ART AS A SOLVENT OF LIFE

🎵 We live in the age of impeccable rigidity . We've been taught that success is an optimization algorithm, that personal development is a straight line, and that any trace of melancholy is a system error that must be "corrected."
🎵 We have built glass walls around our minds to be productive, but in the process, we have suffocated the creator.
Ancient beauty is not an ornament, it is a solvent; when you listen to good music, something happens in your mental architecture, capable of tearing down your limiting thoughts until they fall.
Hacking the Unconscious
This article is an invitation to use music, painting, and the history of past centuries as tools for personal and professional development . Here we use the "light and shadow" aspects of personality and Jung's Shadow to:
🎶 Dissolve the fear of making mistakes, giving ourselves permission to be imperfect.
🎶 Reclaiming hidden power, by ceasing to run from our nostalgia, we release the energy we used to hold up the mask of perfection.
🎶 Unlocking creativity, we're not looking for new ideas; we're looking to clear away the rubble of modern prejudices so your original truth can come to light.
If you feel your life is too bright and too empty, you've come to the right place. We don't come to study the past; we come to use its fire to ignite your present and ultimately transform your existence into a transcendent work of art.
Welcome to integration.
Welcome to your own shadow.
THE EXECUTIVE WHO STOPPED RUNNING FROM HIMSELF: INTEGRATING THE SHADOW INTO THE CRYSTAL GENERATION

At 28, Julián was the youngest and most promising executive at a multinational technology company. His life was a symphony of KPIs, time optimization, and mindfulness for productivity. He lived in a minimalist apartment overlooking the city, convinced he was on the right path toward "continuous development," toward becoming the best version of himself... according to the company's standards.
Julian was the epitome of corporate success: efficient, radiant, impeccable. In his world, "vulnerability" was a system error and "sadness" a loss of productivity.

Julian had built his identity on what Carl Jung called the Person: that mask of perfection we show to the world in order to be accepted .
But beneath that glitter , in the basement of his psyche, Julián had cast aside everything that didn't fit with his rise: his loneliness, his doubts, his artistic sensibility, and his capacity for emotion. That was his Shadow. And the brighter his outward success shone, the denser and heavier that hidden shadow became, manifesting as a void that no annual bonus could fill.
THE ENCOUNTER WITH THE MIRROR

Julian had "everything," but he felt a chronic fatigue of the soul, a dryness that no coaching course could alleviate. One day, after closing a multi-million dollar deal, he was alone in his office on the 50th floor. The city glittered below, where a network of efficient, cold lights was visible, but he felt an icy chill inside. In his obsessive pursuit of "development," he had forgotten how to be.

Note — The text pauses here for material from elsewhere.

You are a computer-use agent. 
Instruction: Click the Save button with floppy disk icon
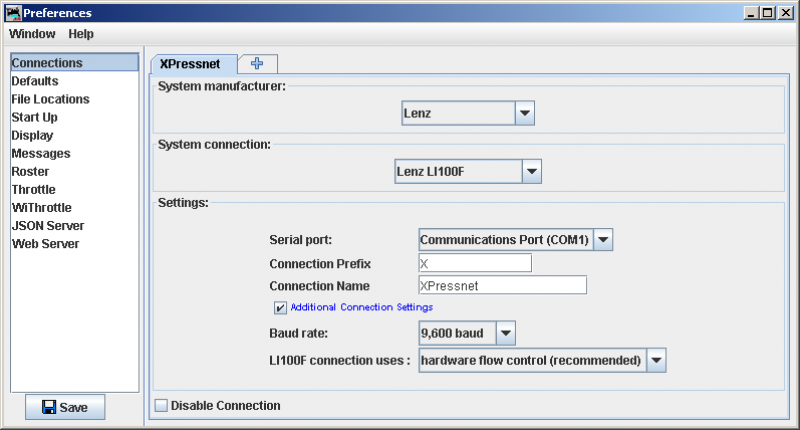click(x=65, y=407)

The turning point came when, in that moment of utter emptiness, an algorithm on his music platform, perhaps tired of suggesting concentration playlists, proposed a random piece: Mauricio Cazzati's "Ciaconna." The music wasn't "pretty"; it was unsettling. When Julián saw Veronika Skuplik, he didn't see a violinist, he saw someone who wasn't afraid of her own shadow. Her face reflected pain, melancholy, and ecstasy, all intertwined in a single arc.
Veronika was doing what Carl Jung considered the most difficult work for human beings: integration. She wasn't "enlightened"; she was "whole."

Listening to the music stimulated a part of Julian's brain that efficiency couldn't reach. It wasn't music for "relaxing"; it was music that demanded presence. He looked again at the violinist's face on his laptop screen. Veronika Skuplik wasn't a "professional" performing a task; she was a woman given over to absolute passion, with an expression of pain and ecstasy that Julian had never experienced.
She felt a tearing, a violent longing for something her modern world had stolen from her: depth, mystery, the right to melancholy. She wept, not from sadness, but from the recognition of her own existential emptiness. Those tears were the first crack in her glass wall.
THE LESSON IN A CHAPEL IN BREMEN

Julian stopped trying to optimize his life. He used his vacation to travel to Bremen, an ancient European city full of dark alleyways and baroque cathedrals. He was searching for the source of the vibration that had awakened him. He found a small chapel lit only by candles, where an early music concert was taking place. There, in the dim light, was she, the violinist, identical to the image on his laptop screen. She played with the same mystical devotion, her baroque bow drawing an invisible line in the air between the human and the divine.
After the concert, Julián, deeply moved, approached her. “How can you play with so much darkness and so much light at the same time? My world, ”Julián added, is all light, all efficiency, and I feel dead inside. I’ve spent my life trying to develop myself, and I’ve forgotten how to feel. I’ve spent years trying to be perfect, eliminating every trace of weakness within me. How can you play with such depth that seems to come from a dark place?”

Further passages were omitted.